Trecho da fonte:
Maioria das mulheres vítimas de abuso não buscam auxílio médico imediato

Gestação avançada motivou negativa de aborto legal pelo serviço de saúde em 39% dos casos, aponta estudo inédito

qui, 23/12/2010 - 17h00 | Do Portal do Governo

Um estudo inédito, realizado no hospital Pérola Byington, da Secretaria da Saúde, revela o perfil das mulheres vítimas de abuso sexual e que engravidam no Estado de São Paulo. O levantamento foi realizado com base em 936 pacientes atendidas na unidade ao longo dos últimos 15 anos pelo projeto Bem-Me-Quer, realizado pelas secretarias de Estado da Saúde e da Segurança Pública.

Do total de mulheres atendidas no Pérola, 88,9% admitiram não ter procurado orientações médicas imediatas, ou seja, durante os cinco dias decorrentes da violência. Neste período, seria possível o uso da anticoncepção de emergência (pílula do dia seguinte) para evitar a gravidez indesejada. Segundo a psicóloga e mestre em saúde pública Daniela Pedroso, autora da pesquisa, “o dado sinaliza que o trauma faz com que a primeira reação das mulheres ainda seja a reclusão. Só depois, quando percebem a gravidez, é que elas passam a tomar atitudes e enfrentam o problema”.

[Entradas do conjunto de dados]
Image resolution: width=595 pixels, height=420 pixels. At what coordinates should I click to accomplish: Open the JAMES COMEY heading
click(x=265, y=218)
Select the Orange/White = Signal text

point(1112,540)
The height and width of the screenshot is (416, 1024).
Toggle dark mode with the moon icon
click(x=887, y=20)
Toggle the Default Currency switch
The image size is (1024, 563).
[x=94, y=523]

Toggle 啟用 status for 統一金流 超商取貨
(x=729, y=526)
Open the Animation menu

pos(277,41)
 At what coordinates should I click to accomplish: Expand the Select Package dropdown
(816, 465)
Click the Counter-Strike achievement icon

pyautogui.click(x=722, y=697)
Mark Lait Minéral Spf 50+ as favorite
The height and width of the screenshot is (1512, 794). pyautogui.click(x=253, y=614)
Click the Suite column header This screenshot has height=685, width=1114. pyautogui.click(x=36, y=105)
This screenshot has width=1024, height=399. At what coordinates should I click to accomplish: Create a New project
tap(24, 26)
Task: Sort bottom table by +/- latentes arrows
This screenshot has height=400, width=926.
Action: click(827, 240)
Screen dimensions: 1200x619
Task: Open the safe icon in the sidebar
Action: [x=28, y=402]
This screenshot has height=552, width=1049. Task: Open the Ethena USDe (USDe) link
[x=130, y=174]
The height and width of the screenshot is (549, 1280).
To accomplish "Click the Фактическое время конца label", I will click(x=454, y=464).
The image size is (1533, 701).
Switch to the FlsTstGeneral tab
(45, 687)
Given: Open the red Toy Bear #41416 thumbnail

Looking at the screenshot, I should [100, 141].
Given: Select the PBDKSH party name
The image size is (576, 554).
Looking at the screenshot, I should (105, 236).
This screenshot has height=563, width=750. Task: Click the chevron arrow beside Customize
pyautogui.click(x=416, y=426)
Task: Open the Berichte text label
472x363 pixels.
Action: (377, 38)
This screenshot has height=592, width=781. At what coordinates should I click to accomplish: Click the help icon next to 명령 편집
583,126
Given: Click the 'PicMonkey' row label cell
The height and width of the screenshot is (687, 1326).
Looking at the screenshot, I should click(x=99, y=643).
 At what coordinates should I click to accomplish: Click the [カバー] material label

Instruções da tarefa: Continue a notícia sobre o estudo do hospital Pérola Byington a partir do último parágrafo mostrado. Os registros são um material à parte, separado da notícia.

Resposta do exercício:
Entre as 11,1% das mulheres que recorreram ao serviço de saúde imediatamente, em 38,6% delas a concepção de emergência não foi prescrita por opção das próprias pacientes. Outro dado chama a atenção: de 200 mulheres que tiveram o pedido negado pelo serviço de saúde para realizar o abortamento legal, 39% estavam com idade gestacional avançada (chegaram para atendimento após 22 semanas de gestação ou com o feto pesando mais do que 400g).

O perfil traçado pelo Pérola apontou que a mulher vítima de abuso sexual que engravida tem idade média de 22,2 anos, cor branca (61,2%), solteira (76,3%), com ensino fundamental incompleto (37,4%) e com emprego formal ou informal (34,3%).

O método mais utilizado entre as 608 mulheres que realizaram o aborto legal foi aspiração intrauterina (48,4%), que demanda menor tempo de internação (média de 1,4 dia).  A laparotomia, espécie de cesárea, foi usada em 10,2% dos casos. Em geral, o procedimento, mais invasivo, é utilizado nas mulheres cuja gestação está prestes a vencer o período permitido por lei.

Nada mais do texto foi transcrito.